Electric power engineering, i.e., engineering related to the production, transmission, and distribution of electric energy, broadly includes engineering in which electricity is used as power and energy in various fields, and can be understood as transmission and transformation expansion engineering. In the construction of power engineering, a large number of power distribution cabinets are required to control the transmission of electric power. However, the electric shock prevention equipment is required to be used when the power distribution cabinet is installed, so that the surface electric leakage of the cabinet body is prevented, and electric shock accidents of power personnel when the power distribution cabinet is operated are avoided. But at present general protection against electric shock high tension switchgear for electric power construction and the protection against electric shock block terminal that CN204668768U disclosed as the utility model discloses CN212210164U of china, all be with the fixed an organic whole of switch board, can't carry out nimble dismantlement according to the user demand, the rate of utilization that leads to protection against electric shock equipment is not high, and traditional protection against electric shock equipment is relatively poor with the cabinet body and the firm in connection nature between the earth, the later stage easily appears connecting not hard up phenomenon because of the influence of external force factor, cause protection against electric shock efficiency not high. Not enough more than, the utility model provides an electric shock prevention device is used in electric power engineering construction.

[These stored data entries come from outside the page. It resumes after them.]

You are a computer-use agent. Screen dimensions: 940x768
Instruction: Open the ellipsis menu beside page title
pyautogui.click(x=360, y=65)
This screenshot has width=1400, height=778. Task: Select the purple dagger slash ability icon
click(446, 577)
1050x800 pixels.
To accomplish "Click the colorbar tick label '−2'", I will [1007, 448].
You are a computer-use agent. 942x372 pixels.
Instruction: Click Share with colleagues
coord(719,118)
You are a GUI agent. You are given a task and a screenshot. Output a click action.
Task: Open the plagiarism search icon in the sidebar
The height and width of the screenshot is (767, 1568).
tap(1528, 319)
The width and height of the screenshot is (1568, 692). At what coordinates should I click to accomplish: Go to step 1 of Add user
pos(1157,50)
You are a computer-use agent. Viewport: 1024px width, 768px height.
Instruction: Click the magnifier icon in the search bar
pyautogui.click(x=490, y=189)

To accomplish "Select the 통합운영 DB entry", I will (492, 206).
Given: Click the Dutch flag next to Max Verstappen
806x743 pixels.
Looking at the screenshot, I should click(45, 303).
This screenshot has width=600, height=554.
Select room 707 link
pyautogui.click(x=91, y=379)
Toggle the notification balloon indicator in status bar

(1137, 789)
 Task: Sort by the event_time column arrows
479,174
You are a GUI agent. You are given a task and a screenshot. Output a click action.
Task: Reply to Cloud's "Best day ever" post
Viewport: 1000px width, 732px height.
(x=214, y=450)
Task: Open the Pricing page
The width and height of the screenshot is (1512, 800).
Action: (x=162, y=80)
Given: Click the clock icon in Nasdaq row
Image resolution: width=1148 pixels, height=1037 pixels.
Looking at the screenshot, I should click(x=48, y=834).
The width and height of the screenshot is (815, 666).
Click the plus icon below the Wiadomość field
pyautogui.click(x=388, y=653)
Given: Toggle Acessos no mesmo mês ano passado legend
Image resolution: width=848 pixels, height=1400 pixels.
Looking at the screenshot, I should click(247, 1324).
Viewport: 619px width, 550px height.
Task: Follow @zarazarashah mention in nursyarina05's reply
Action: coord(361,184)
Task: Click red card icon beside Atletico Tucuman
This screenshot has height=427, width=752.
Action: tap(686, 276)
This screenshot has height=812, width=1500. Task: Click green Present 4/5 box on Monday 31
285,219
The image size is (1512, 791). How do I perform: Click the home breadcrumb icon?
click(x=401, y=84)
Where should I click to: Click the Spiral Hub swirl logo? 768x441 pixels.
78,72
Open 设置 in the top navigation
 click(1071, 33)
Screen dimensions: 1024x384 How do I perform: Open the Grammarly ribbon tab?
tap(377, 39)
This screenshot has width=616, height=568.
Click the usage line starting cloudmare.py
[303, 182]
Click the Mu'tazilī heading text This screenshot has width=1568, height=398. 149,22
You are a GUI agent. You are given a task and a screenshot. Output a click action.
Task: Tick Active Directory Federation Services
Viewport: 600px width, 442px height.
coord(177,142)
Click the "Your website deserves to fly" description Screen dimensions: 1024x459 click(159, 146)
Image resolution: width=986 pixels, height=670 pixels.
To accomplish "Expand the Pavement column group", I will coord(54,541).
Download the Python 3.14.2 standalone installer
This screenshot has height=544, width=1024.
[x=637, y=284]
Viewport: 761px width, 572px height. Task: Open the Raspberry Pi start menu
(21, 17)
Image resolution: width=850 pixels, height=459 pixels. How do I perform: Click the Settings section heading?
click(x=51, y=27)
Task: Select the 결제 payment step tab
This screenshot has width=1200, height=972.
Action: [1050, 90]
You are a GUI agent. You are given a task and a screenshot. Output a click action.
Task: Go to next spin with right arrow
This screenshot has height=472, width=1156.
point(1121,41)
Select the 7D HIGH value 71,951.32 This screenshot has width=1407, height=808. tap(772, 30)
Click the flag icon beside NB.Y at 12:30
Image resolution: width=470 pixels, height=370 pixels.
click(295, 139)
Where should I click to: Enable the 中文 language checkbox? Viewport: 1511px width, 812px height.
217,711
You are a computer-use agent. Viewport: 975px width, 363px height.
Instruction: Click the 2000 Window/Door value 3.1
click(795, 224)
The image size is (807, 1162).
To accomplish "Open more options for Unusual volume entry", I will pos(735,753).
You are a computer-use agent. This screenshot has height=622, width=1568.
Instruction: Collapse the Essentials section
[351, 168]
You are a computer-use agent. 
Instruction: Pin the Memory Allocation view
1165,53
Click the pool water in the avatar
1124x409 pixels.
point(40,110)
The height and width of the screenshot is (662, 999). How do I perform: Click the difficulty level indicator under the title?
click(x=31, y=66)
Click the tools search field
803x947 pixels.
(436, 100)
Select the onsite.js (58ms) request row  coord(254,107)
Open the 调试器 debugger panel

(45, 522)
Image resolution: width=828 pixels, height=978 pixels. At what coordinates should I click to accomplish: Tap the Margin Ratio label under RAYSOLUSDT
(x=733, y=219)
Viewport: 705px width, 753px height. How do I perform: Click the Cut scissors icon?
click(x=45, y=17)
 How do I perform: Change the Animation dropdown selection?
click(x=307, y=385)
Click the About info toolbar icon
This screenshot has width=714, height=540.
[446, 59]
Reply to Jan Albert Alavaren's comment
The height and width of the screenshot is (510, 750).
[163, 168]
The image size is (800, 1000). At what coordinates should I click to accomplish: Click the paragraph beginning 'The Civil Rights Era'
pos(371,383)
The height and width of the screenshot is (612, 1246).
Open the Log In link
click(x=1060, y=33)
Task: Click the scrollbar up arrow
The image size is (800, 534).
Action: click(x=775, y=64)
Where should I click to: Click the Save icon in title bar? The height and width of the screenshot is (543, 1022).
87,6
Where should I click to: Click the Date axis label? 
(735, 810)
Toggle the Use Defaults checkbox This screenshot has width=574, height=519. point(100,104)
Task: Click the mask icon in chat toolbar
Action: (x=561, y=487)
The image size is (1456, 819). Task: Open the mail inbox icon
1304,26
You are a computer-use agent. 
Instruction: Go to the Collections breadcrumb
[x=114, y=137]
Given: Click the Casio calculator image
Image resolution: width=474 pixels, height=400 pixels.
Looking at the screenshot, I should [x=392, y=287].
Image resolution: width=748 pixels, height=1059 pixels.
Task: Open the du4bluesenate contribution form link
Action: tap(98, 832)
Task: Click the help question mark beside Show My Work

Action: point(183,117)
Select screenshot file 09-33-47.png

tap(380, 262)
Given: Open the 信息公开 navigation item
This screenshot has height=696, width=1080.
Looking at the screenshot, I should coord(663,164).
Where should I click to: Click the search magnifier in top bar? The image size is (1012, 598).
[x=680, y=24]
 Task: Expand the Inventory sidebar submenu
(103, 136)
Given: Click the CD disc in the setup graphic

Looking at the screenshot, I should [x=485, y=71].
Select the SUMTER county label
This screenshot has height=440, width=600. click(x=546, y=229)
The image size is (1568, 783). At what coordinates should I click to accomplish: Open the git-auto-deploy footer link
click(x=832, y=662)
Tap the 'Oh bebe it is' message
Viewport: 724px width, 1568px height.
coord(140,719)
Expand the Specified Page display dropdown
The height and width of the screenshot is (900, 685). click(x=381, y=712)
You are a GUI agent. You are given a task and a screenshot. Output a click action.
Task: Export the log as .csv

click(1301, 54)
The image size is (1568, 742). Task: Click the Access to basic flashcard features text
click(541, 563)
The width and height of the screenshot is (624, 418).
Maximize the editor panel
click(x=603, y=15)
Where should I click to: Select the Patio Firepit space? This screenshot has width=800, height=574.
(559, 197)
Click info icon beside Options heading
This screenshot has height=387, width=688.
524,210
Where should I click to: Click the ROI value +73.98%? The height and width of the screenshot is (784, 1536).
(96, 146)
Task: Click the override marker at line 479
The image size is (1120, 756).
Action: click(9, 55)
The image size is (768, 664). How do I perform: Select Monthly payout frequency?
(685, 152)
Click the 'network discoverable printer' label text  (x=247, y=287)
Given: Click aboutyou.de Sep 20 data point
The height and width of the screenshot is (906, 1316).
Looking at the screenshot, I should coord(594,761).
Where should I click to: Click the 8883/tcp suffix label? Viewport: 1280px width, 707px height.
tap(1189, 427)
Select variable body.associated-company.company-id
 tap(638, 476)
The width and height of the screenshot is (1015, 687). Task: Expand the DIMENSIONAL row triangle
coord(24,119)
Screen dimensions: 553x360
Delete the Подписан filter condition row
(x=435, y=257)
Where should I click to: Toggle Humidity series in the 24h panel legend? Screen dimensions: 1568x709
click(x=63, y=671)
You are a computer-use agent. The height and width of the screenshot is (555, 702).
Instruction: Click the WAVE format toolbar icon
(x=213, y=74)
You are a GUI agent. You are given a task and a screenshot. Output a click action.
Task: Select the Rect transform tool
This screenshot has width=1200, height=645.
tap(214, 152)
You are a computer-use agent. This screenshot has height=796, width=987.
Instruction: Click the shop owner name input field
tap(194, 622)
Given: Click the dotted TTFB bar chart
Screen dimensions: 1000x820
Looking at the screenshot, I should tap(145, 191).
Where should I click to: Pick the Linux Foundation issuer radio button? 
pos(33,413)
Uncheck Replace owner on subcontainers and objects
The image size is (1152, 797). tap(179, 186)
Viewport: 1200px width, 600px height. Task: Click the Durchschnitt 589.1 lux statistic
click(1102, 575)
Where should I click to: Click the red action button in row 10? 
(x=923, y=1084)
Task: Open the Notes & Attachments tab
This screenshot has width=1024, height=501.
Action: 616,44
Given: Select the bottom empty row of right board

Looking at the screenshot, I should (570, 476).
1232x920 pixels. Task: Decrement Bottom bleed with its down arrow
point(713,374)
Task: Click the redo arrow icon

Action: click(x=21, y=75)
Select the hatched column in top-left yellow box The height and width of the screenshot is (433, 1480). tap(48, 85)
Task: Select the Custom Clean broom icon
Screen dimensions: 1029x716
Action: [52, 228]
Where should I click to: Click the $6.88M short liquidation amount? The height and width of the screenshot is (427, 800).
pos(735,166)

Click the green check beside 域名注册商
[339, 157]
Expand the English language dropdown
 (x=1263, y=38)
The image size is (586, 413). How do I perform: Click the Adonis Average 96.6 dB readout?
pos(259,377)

SUMMERY OF THE UTILITY MODEL

An object of the utility model is to provide an electric shock prevention device is used in electric power engineering construction aims at solving the not high and relatively poor problem of firm in connection of rate of utilization among the prior art.

In order to achieve the above object, the utility model provides a following technical scheme: the utility model provides an electric shock prevention device for electric power engineering construction, includes insulation board down, the last fixed surface of insulation board is connected with first insulating cylinder down, first insulating cylinder's inside is provided with the second insulating cylinder, the interior diapire fixedly connected with third insulating cylinder of first insulating cylinder, the inside of third insulating cylinder is provided with the fourth insulating cylinder, the top fixedly connected with of second insulating cylinder goes up the insulation board, the trompil has been seted up to the inside edge of going up the insulation board, the fourth insulating cylinder is located the inside of trompil, the top fixed mounting of fourth insulating cylinder has the conducting block, the size looks adaptation of conducting block and trompil, the bottom fixed mounting of insulation board has down to lead electrical pillar.

Furthermore, a first sliding groove is formed in the inner wall of the first insulating cylinder, a first sliding block is fixedly connected to the outer surface of the second insulating cylinder, and the first sliding block is connected to the inside of the first sliding groove in a sliding mode.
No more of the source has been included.